#### Input data ####

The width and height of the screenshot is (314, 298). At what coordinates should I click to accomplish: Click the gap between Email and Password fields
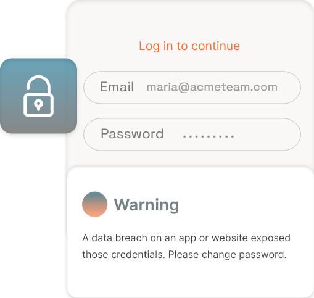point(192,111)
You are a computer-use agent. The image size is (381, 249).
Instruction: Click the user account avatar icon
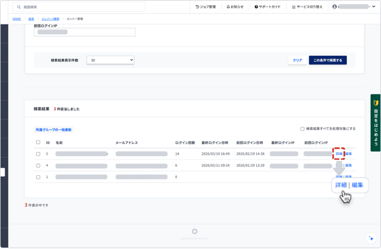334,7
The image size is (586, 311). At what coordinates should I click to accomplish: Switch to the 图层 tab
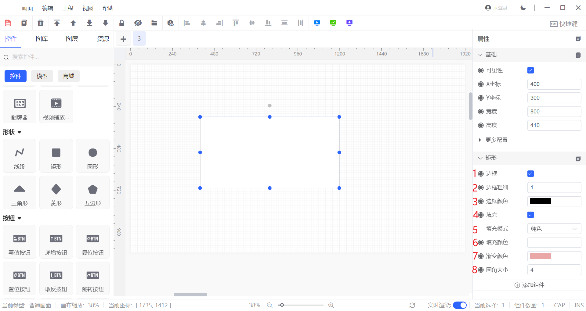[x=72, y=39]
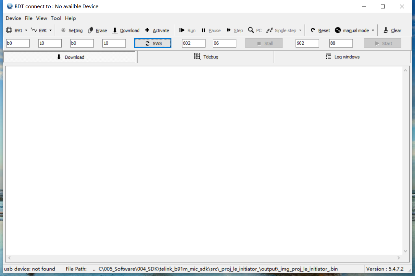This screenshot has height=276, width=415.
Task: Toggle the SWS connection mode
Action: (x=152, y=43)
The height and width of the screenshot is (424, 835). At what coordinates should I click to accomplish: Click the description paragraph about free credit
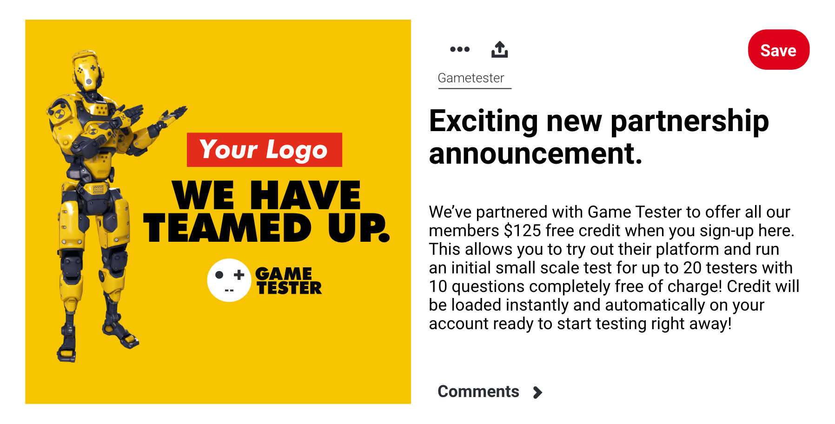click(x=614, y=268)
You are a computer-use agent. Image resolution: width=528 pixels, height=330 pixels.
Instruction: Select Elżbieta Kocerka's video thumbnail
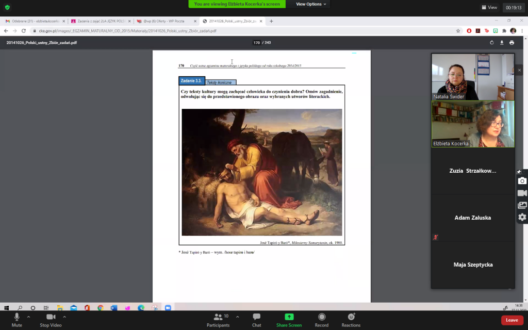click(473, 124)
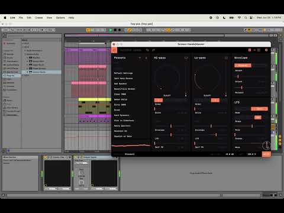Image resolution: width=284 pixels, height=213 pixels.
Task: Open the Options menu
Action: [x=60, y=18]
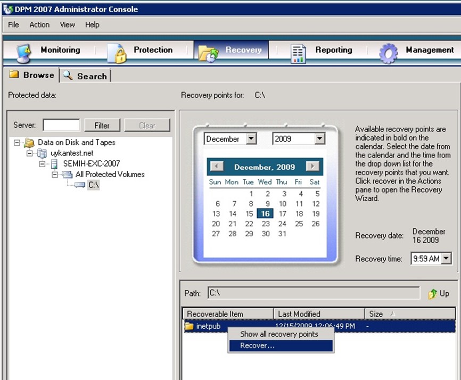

####
#### Input data ####

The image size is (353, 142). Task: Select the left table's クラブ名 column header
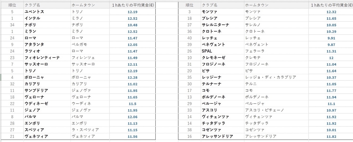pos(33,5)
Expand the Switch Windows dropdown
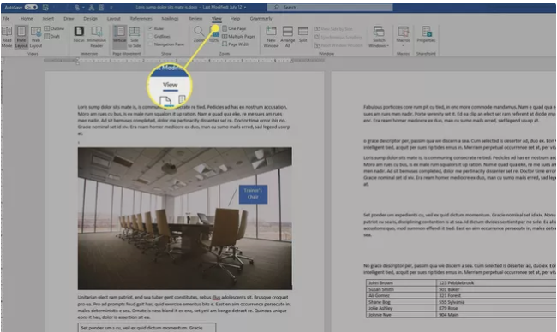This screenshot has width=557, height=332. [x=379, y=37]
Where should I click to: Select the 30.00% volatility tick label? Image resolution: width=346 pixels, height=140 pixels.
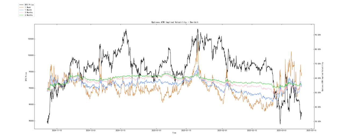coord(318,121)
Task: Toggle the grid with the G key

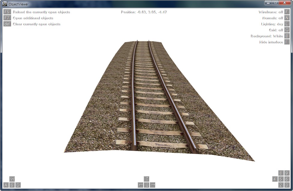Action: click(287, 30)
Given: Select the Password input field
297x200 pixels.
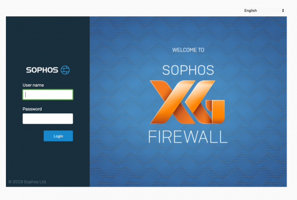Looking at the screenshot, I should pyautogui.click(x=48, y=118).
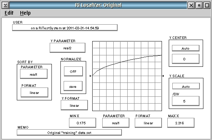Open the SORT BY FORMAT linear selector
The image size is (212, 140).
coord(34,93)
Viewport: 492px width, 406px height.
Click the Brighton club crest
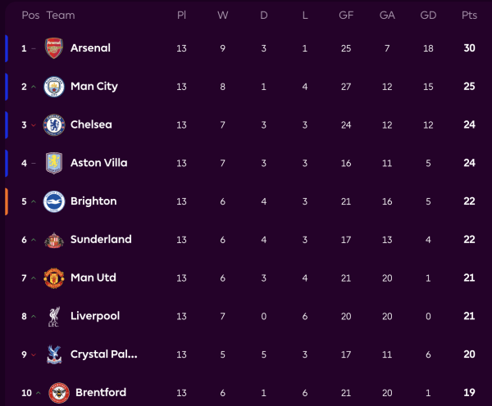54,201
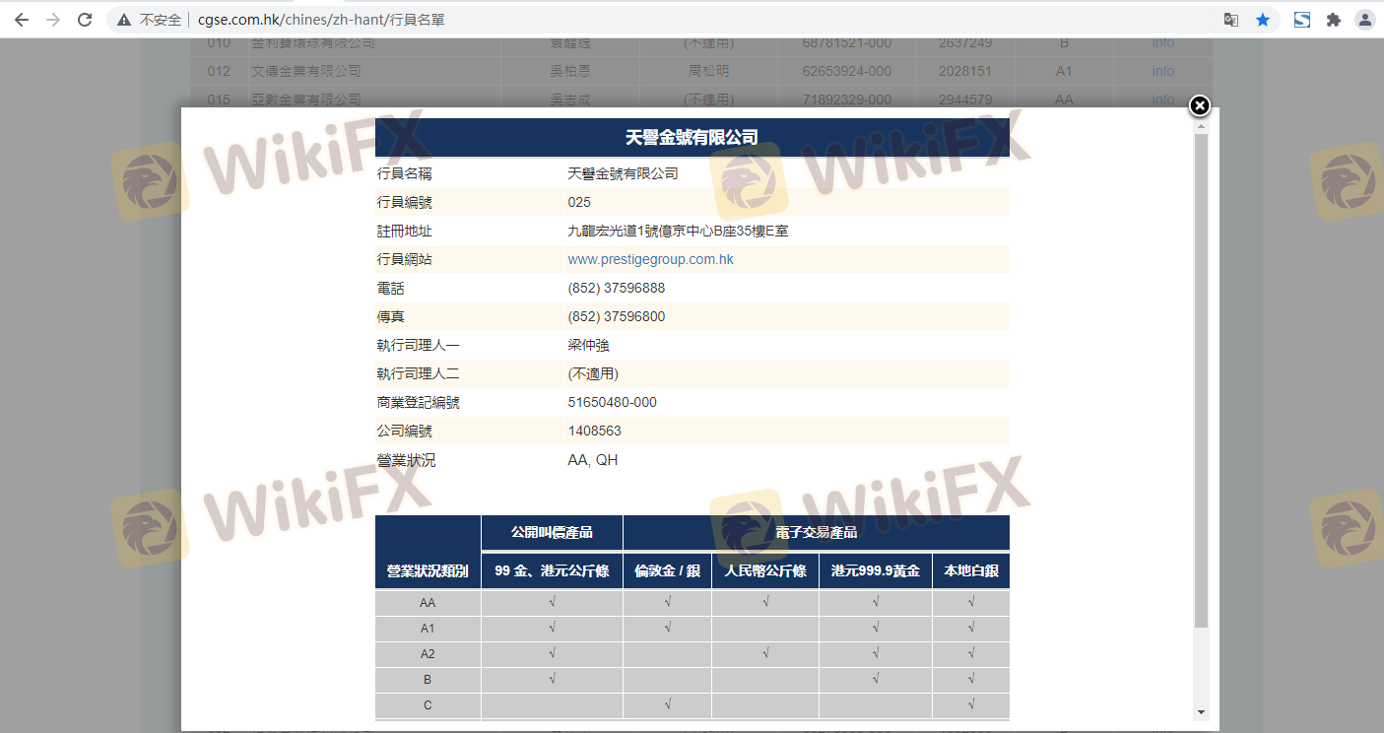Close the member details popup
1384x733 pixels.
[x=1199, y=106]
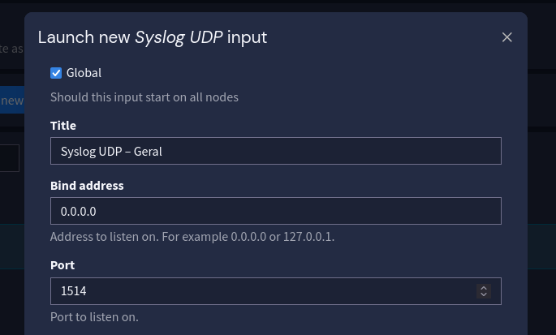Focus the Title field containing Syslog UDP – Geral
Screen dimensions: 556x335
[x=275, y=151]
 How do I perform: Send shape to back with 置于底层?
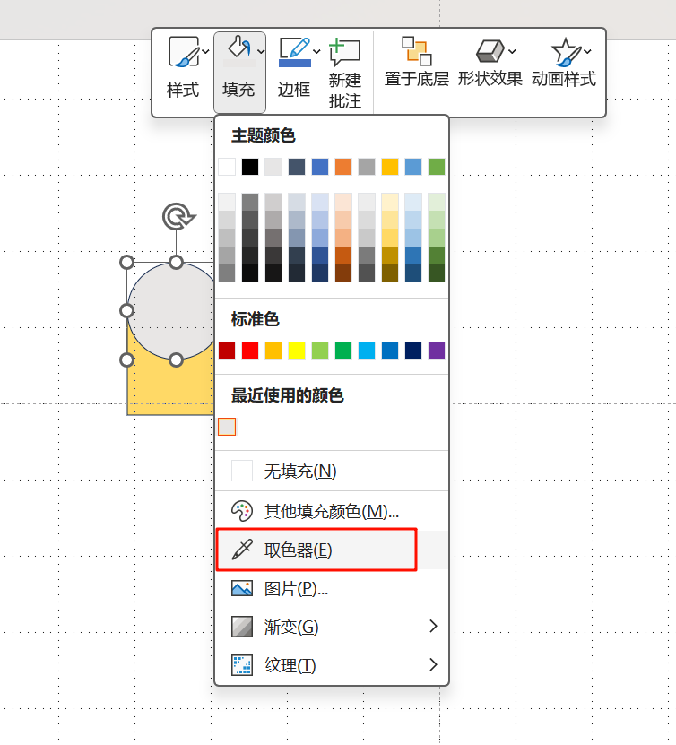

####
#### Input data ####

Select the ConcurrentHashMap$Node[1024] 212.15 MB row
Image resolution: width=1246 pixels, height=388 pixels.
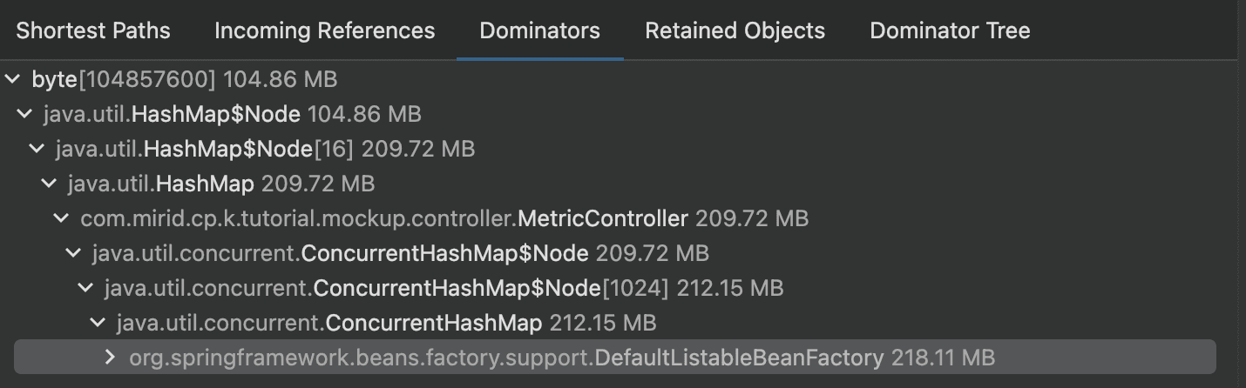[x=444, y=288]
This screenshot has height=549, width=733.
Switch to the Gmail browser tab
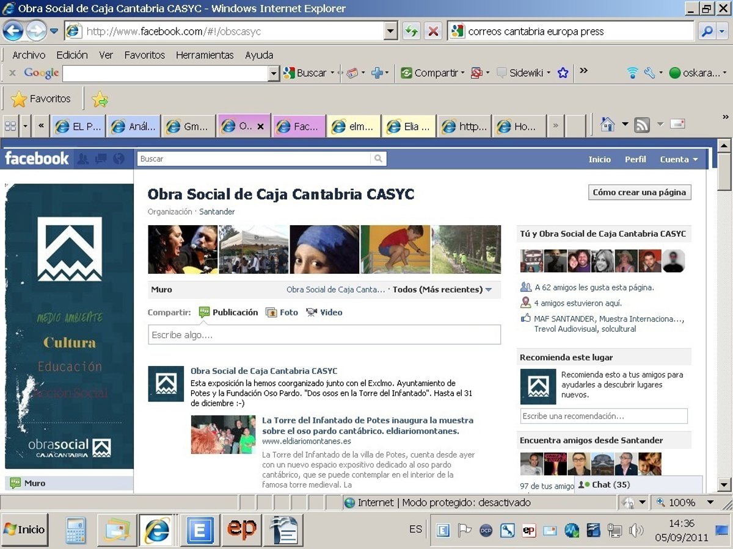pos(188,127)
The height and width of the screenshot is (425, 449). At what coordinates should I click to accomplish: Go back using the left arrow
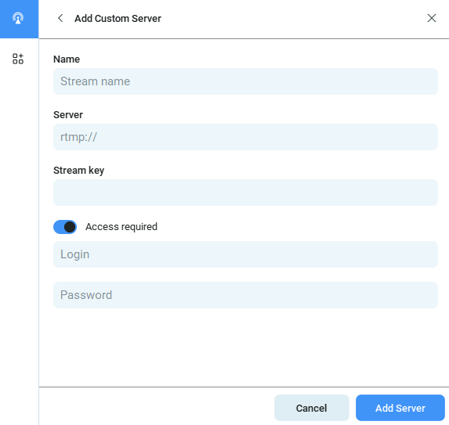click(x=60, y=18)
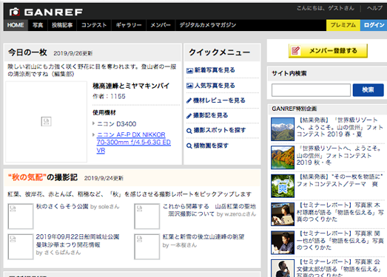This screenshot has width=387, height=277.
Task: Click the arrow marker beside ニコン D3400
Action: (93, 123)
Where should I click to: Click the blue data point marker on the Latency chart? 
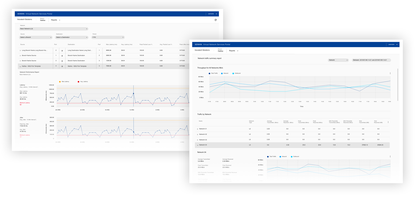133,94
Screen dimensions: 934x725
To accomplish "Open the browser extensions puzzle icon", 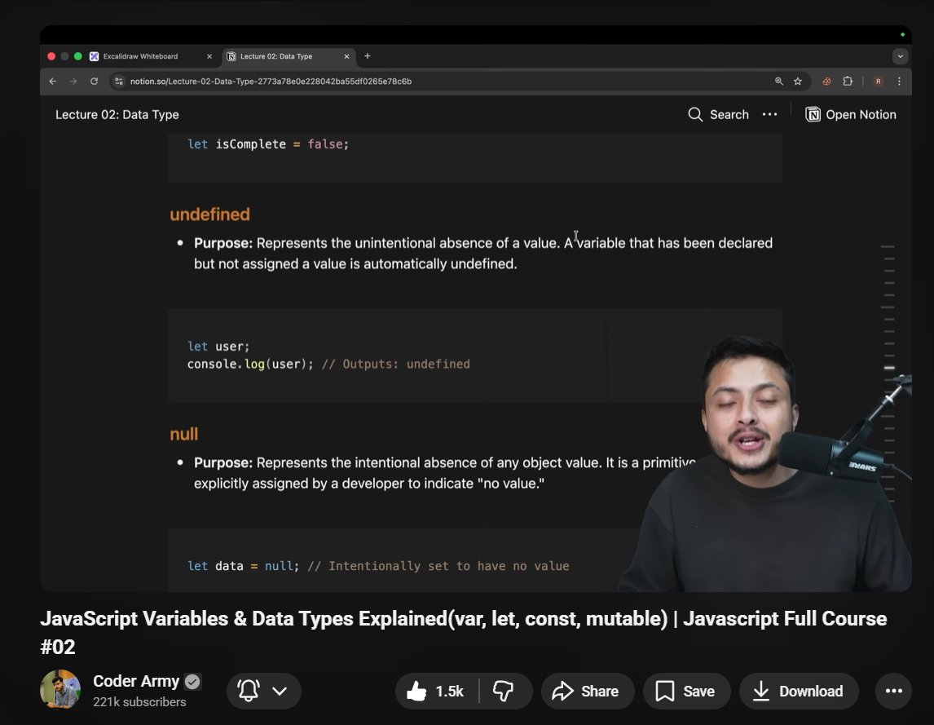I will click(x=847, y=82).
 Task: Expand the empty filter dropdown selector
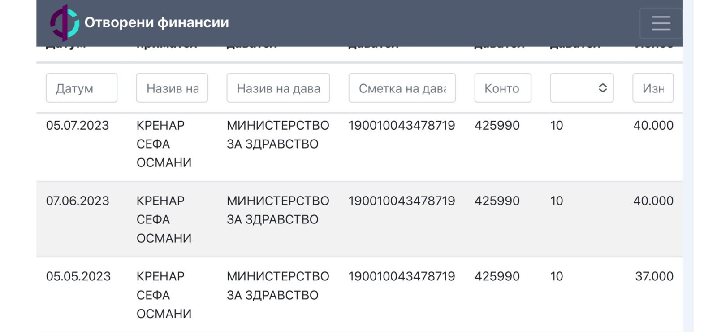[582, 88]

####

Your goal> Please output the lines above beginning at the line with "Expand the Switch Windows dropdown" and ending after the line with "Viewport: 492px width, 406px height.", precisely as written and with no pictures.

Task answer>
Expand the Switch Windows dropdown
This screenshot has width=557, height=332. [x=379, y=37]
Where should I click to: Select the 30.00% volatility tick label? Image resolution: width=346 pixels, height=140 pixels.
coord(318,121)
Task: Toggle the grid with the G key

Action: click(287, 30)
Given: Select the Password input field
297x200 pixels.
Looking at the screenshot, I should pyautogui.click(x=48, y=118).
Open the SORT BY FORMAT linear selector
The image size is (212, 140).
coord(34,93)
Viewport: 492px width, 406px height.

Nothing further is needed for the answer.